Goal of the exercise> Pull out each line of the data that includes the word "screenshot".

Extracted records>
-- Opening Marker --
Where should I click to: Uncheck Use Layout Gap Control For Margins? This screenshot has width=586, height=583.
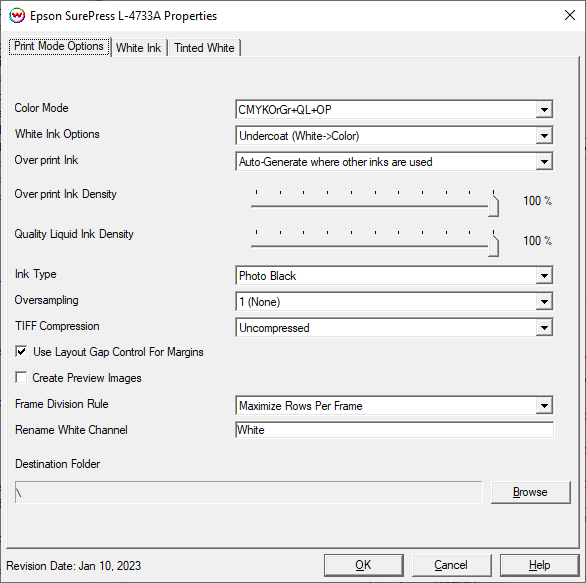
-- Closing Marker --
-- Opening Marker --
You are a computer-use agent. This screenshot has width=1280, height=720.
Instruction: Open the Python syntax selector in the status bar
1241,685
-- Closing Marker --
-- Opening Marker --
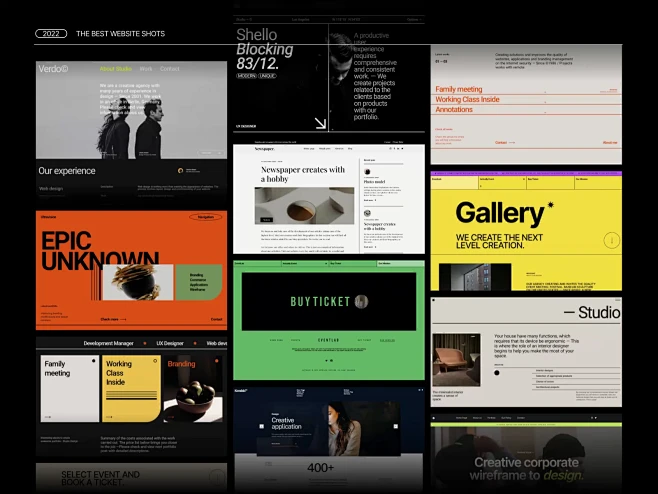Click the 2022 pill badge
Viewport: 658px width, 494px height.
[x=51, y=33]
-- Closing Marker --
Answer space>
Where should I click to: Uncheck Use Layout Gap Control For Margins? This screenshot has width=586, height=583.
You are a computer-use agent. This screenshot has width=1280, height=720.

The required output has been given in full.